What you will do — Output as a two-column CSV the entries that begin at the line containing "590x477 pixels. Task: Open the Settings menu" and end after the line containing "click(43, 174)", using the headers entry_text and answer. Give one row per entry, with each value in a single quoted field and line breaks replaced by spaces.

Dataset items —

↓↓↓

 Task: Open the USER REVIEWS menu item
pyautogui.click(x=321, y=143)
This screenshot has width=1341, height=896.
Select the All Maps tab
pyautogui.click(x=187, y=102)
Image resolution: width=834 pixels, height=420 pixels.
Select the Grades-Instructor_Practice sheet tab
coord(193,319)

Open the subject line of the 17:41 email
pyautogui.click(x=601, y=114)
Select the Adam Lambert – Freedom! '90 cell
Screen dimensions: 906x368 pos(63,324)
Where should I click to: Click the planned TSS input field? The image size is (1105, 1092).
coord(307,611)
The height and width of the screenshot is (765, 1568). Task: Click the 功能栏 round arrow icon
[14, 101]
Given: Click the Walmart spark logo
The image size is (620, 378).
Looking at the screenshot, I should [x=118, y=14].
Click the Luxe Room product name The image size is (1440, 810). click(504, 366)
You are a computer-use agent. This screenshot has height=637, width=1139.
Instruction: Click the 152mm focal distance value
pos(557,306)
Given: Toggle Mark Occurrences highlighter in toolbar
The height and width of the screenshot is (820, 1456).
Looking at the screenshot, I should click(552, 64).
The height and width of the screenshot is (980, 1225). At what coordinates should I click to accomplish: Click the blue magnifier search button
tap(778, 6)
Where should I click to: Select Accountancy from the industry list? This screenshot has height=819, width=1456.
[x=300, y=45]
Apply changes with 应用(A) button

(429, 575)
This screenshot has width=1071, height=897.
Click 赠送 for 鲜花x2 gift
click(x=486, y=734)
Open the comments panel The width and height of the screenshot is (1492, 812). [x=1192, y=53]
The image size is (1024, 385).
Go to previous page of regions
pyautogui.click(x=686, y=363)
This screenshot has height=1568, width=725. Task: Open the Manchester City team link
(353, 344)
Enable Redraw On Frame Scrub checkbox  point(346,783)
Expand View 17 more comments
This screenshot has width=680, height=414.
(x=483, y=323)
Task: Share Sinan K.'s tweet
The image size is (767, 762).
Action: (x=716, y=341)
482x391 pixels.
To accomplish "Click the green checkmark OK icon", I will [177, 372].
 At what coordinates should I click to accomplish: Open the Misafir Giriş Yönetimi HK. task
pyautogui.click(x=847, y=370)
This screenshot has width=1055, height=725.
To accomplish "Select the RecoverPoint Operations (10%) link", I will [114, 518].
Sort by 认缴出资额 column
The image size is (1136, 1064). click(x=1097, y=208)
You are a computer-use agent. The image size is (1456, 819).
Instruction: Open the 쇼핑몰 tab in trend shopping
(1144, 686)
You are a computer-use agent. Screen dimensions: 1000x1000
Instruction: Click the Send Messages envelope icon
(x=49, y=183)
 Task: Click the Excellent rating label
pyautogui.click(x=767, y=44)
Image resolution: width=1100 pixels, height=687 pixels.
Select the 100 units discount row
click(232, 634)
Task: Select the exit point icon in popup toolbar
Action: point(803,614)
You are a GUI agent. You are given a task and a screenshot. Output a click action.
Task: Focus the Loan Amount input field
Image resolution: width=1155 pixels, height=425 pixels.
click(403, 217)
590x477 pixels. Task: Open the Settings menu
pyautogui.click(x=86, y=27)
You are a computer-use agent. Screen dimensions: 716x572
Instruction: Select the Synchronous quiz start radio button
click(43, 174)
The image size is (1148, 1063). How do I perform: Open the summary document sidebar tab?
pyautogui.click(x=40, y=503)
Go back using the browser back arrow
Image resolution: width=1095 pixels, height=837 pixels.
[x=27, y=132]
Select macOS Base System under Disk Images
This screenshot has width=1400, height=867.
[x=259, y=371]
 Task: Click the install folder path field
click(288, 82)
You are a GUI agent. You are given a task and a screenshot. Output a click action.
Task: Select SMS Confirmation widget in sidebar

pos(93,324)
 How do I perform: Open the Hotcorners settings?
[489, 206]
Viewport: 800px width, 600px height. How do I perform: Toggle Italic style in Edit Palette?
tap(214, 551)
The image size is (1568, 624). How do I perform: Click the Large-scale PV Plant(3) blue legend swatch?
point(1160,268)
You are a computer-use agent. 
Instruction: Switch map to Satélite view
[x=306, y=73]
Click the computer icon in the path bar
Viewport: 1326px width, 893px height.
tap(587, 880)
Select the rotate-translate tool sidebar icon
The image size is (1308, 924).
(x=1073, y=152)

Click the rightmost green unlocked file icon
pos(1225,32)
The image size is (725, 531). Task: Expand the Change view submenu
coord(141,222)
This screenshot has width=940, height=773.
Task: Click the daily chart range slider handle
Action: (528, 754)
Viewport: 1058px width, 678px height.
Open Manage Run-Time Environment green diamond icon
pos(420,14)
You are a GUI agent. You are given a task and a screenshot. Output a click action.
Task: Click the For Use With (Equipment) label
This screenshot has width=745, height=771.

↑↑↑

Full solution —
entry_text,answer
"590x477 pixels. Task: Open the Settings menu","pyautogui.click(x=86, y=27)"
"You are a computer-use agent. Screen dimensions: 716x572 Instruction: Select the Synchronous quiz start radio button","click(43, 174)"